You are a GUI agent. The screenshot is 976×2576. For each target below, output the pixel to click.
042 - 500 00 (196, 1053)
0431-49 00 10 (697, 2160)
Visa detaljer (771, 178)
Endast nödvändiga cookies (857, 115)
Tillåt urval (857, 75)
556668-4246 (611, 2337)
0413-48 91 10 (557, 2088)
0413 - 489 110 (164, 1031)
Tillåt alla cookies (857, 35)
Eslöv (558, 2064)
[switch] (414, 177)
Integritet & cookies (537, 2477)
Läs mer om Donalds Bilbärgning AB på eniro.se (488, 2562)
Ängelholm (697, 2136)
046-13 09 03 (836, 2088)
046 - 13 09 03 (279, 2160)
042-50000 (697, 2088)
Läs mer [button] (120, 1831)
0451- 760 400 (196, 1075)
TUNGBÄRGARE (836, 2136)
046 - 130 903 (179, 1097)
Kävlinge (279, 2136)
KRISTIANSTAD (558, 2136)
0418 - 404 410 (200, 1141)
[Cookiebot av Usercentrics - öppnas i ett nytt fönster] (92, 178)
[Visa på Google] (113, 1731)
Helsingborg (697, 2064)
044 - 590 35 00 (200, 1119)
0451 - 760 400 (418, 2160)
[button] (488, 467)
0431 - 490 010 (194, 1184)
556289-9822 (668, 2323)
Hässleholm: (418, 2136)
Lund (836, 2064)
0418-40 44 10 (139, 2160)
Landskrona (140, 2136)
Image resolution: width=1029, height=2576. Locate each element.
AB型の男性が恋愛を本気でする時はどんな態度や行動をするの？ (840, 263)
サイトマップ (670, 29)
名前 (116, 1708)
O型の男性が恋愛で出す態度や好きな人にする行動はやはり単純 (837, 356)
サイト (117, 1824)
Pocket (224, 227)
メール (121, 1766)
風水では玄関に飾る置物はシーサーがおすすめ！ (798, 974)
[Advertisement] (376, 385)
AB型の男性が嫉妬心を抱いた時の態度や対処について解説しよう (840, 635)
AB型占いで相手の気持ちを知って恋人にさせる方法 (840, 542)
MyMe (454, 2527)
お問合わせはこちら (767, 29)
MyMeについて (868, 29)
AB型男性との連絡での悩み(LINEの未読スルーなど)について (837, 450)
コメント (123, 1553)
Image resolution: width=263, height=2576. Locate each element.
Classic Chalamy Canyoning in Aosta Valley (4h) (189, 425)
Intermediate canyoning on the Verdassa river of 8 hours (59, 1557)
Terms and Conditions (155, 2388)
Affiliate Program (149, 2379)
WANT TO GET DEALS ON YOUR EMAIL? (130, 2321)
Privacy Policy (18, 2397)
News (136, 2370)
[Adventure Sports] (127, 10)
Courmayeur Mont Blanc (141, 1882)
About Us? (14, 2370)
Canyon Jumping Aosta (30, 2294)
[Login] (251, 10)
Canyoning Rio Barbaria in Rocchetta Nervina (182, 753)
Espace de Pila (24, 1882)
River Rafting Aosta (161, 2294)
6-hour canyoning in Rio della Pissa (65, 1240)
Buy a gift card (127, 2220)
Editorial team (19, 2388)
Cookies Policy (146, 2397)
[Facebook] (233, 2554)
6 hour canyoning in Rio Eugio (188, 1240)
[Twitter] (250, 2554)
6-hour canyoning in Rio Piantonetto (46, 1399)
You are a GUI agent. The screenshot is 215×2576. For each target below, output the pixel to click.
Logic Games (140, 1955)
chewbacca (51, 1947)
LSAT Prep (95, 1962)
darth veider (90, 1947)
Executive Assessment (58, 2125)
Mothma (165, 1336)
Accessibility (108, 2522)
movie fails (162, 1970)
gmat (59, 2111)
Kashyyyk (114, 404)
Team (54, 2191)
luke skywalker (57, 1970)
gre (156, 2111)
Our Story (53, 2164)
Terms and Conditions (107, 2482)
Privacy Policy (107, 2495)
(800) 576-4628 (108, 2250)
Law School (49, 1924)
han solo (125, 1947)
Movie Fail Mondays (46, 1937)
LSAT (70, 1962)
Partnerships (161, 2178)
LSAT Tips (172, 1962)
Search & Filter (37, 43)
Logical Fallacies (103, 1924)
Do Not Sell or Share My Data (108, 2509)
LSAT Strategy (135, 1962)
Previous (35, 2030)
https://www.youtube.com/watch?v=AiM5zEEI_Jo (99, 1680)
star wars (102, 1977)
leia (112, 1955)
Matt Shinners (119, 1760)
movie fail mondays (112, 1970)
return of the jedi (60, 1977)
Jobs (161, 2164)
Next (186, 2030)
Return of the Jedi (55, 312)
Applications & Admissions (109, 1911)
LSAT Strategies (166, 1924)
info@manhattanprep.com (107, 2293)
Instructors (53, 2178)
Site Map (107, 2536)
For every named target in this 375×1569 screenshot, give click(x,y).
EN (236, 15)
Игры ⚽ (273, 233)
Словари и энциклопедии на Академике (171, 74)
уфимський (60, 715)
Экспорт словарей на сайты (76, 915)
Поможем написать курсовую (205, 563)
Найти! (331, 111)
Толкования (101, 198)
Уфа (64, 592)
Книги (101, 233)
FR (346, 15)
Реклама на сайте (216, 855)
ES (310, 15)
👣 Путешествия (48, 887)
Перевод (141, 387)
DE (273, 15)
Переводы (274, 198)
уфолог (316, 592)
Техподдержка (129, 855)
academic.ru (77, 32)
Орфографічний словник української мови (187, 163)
-=-=-=-=-
Beginning with the first line above, could you copy every line exactly, up to and including the one with "0413 - 489 110 (164, 1031)"?

You are a GUI agent. The screenshot is 976×2576. For each target below, output the pixel to click.
042 - 500 00 (196, 1053)
0431-49 00 10 (697, 2160)
Visa detaljer (771, 178)
Endast nödvändiga cookies (857, 115)
Tillåt urval (857, 75)
556668-4246 (611, 2337)
0413-48 91 10 (557, 2088)
0413 - 489 110 (164, 1031)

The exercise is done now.